Exercise directions: First find the line with "This screenshot has height=920, width=814." in the entries below, then set down exactly every line through the line with "Task: Click the two-star", that line included.

Data extracted from a collection

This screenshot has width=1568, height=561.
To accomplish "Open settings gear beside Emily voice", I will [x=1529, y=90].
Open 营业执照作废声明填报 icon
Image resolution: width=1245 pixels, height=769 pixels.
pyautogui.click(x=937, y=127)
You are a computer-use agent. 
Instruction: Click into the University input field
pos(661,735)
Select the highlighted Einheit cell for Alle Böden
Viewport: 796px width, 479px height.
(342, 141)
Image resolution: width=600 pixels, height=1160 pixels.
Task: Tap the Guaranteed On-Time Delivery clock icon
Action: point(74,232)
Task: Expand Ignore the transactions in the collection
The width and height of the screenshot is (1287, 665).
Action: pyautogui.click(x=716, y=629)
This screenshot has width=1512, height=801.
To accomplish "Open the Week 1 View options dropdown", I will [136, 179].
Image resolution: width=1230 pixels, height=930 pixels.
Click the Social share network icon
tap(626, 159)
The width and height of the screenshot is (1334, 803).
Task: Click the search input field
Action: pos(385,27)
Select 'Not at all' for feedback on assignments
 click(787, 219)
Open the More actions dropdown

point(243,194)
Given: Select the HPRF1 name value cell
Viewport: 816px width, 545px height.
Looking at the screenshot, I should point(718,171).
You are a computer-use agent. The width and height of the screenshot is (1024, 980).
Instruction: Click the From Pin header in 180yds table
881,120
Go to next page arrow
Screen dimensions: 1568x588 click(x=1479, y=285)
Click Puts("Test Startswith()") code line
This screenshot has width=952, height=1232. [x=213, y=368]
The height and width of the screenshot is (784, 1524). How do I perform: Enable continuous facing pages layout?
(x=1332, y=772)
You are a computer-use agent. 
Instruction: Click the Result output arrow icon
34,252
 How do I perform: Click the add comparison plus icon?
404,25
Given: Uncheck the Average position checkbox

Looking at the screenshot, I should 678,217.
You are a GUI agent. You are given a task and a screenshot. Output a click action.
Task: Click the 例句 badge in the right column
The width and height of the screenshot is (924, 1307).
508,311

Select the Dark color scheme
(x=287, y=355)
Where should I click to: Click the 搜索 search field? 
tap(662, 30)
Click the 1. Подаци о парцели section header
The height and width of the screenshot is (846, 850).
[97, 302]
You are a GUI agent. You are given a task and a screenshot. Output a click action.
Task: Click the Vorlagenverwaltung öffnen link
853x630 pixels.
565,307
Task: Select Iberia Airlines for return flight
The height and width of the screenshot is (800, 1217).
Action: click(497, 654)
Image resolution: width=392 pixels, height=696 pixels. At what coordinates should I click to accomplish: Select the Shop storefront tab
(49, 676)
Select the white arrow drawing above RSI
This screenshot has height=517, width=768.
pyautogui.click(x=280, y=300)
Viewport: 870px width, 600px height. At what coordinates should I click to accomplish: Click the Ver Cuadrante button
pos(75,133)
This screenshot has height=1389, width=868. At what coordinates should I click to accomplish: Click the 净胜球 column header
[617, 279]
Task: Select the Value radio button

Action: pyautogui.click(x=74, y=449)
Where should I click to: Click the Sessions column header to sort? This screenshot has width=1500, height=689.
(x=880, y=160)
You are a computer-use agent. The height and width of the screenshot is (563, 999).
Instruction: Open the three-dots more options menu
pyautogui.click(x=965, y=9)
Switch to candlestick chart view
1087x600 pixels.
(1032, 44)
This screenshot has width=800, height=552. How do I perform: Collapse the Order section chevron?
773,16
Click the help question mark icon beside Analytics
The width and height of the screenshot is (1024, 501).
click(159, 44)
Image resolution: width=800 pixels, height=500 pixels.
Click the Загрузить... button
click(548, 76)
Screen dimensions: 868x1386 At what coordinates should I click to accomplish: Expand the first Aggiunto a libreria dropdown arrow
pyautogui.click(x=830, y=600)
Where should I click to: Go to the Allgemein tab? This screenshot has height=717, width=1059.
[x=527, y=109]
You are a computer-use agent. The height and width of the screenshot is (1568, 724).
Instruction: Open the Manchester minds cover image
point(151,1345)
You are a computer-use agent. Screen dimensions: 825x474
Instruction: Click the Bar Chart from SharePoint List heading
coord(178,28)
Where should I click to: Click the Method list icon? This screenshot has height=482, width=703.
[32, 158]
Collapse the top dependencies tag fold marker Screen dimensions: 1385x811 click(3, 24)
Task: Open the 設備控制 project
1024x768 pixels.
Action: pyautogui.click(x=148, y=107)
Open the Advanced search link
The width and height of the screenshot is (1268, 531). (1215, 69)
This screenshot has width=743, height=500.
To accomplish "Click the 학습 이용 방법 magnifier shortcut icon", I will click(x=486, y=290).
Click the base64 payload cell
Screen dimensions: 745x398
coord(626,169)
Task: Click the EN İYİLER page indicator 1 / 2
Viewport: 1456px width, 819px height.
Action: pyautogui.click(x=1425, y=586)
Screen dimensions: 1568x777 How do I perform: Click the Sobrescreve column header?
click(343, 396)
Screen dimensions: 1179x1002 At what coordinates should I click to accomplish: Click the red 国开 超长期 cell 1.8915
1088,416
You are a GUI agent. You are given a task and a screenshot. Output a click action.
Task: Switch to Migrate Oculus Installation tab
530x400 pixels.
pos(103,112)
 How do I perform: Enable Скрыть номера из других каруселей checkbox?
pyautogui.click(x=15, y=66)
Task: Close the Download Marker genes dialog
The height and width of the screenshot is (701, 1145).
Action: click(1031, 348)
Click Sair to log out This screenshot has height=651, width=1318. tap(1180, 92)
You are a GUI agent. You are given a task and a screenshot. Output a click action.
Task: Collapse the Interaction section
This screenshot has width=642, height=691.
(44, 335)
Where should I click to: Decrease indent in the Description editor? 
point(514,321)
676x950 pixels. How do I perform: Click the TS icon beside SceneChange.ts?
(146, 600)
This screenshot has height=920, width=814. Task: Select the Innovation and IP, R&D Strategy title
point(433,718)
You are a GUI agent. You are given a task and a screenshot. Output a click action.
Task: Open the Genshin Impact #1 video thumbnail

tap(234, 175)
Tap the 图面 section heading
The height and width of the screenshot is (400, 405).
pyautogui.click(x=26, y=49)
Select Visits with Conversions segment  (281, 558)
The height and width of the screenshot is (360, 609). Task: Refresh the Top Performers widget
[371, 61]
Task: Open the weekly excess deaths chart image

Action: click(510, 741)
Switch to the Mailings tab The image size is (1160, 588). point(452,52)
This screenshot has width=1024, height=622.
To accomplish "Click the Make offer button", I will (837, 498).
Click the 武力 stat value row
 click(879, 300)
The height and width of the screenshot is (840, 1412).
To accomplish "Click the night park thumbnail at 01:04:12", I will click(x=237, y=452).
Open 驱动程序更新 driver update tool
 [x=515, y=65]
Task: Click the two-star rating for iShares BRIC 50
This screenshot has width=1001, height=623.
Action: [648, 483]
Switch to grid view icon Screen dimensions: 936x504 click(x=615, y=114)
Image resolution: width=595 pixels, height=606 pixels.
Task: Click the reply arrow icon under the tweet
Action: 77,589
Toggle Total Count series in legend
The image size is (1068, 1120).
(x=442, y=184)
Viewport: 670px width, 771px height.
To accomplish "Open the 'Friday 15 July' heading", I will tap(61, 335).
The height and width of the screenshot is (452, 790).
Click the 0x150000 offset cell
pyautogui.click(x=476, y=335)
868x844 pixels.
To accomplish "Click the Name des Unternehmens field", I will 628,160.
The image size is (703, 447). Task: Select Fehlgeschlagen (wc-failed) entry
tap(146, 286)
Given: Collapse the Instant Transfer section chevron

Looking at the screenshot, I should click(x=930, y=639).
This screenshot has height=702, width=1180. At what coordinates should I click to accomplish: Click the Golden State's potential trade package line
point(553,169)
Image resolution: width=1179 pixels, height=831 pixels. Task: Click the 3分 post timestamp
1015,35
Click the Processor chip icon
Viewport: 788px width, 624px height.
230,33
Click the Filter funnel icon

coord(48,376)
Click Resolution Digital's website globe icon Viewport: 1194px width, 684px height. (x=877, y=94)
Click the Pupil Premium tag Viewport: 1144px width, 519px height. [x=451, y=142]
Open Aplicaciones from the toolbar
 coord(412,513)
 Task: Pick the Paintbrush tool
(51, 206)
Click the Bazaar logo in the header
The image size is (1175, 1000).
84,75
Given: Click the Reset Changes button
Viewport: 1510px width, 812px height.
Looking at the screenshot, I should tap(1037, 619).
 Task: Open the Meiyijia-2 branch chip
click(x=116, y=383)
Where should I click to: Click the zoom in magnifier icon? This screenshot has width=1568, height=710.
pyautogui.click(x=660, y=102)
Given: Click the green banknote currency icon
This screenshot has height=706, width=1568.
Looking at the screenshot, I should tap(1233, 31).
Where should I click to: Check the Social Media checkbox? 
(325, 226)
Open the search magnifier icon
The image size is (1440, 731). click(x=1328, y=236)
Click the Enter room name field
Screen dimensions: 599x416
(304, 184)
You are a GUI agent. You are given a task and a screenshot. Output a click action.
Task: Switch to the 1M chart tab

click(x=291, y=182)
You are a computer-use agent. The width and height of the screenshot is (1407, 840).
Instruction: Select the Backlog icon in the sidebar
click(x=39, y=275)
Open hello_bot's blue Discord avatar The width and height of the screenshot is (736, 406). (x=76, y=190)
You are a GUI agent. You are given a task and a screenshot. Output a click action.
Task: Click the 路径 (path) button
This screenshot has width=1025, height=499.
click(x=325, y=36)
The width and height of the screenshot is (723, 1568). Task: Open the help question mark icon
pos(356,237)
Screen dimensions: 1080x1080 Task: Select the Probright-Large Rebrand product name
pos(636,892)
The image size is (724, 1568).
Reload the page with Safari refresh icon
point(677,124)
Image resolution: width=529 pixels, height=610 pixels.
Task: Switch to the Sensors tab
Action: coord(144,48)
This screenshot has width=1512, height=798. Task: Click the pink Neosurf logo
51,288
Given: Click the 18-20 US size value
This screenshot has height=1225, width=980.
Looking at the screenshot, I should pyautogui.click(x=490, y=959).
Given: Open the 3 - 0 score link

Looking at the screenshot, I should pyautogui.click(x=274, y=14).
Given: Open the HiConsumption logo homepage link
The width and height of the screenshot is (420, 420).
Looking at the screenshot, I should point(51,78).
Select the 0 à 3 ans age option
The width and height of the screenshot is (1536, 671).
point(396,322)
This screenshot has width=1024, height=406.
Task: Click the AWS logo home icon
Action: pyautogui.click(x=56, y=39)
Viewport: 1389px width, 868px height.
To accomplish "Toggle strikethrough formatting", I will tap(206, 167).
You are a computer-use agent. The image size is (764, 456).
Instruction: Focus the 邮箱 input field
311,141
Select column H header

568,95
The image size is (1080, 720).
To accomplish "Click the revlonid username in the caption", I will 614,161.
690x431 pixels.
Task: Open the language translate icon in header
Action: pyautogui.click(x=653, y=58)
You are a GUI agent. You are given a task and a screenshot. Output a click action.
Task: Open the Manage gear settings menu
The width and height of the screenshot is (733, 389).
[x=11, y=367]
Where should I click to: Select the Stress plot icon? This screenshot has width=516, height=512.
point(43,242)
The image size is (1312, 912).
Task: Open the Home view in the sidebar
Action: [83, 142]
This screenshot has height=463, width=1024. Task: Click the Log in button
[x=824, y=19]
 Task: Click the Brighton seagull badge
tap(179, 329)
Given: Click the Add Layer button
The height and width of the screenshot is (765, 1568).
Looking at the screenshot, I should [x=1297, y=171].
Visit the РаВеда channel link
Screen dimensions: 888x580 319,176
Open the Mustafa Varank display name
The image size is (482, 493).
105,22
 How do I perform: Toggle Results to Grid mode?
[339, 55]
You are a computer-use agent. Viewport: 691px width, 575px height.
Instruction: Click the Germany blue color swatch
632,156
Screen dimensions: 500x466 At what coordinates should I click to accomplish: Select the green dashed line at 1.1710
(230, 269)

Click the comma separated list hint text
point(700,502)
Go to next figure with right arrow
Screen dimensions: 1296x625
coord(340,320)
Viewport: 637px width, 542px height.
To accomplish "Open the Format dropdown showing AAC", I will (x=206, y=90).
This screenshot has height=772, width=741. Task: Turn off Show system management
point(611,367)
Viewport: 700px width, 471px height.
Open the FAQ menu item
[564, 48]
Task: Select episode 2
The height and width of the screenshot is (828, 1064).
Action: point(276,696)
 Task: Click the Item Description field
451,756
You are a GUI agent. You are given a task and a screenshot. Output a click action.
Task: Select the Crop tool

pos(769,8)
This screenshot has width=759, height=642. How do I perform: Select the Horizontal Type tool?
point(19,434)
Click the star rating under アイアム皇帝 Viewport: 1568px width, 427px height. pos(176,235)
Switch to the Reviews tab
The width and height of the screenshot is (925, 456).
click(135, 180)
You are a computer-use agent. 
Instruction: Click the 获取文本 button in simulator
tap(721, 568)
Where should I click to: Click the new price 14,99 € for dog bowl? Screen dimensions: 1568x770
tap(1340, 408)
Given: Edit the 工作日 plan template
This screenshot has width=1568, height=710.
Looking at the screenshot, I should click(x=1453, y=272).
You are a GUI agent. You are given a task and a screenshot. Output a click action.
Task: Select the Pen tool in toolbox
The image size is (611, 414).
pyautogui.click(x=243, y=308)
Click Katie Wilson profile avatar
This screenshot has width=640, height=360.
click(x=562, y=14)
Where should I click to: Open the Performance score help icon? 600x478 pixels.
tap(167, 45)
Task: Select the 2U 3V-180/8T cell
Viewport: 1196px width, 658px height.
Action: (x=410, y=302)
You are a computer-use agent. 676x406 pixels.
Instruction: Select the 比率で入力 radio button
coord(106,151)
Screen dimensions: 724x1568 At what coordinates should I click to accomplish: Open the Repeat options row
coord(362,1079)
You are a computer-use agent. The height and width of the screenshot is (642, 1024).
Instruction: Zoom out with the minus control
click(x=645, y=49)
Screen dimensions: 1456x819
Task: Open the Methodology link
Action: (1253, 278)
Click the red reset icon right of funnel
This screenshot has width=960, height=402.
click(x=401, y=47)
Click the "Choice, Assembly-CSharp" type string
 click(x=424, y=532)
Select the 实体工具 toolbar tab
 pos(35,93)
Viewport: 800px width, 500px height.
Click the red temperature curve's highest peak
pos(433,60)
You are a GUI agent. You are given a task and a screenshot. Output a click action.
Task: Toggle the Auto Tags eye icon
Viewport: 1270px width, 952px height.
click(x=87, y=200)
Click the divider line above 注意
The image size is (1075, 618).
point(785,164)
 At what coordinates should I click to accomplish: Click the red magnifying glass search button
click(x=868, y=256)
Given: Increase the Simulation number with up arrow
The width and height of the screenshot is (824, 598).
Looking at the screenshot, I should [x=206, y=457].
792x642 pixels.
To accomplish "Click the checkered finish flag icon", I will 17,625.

Result:
This screenshot has height=920, width=814. Task: Select the Innovation and IP, R&D Strategy title
point(433,718)
You are a GUI agent. You are given a task and a screenshot. Output a click action.
Task: Open the Genshin Impact #1 video thumbnail

tap(234, 175)
Tap the 图面 section heading
The height and width of the screenshot is (400, 405).
pyautogui.click(x=26, y=49)
Select Visits with Conversions segment  (281, 558)
The height and width of the screenshot is (360, 609). Task: Refresh the Top Performers widget
[371, 61]
Task: Open the weekly excess deaths chart image

Action: click(510, 741)
Switch to the Mailings tab The image size is (1160, 588). point(452,52)
This screenshot has width=1024, height=622.
To accomplish "Click the Make offer button", I will (837, 498).
Click the 武力 stat value row
 click(879, 300)
The height and width of the screenshot is (840, 1412).
To accomplish "Click the night park thumbnail at 01:04:12", I will click(x=237, y=452).
Open 驱动程序更新 driver update tool
 [x=515, y=65]
Task: Click the two-star rating for iShares BRIC 50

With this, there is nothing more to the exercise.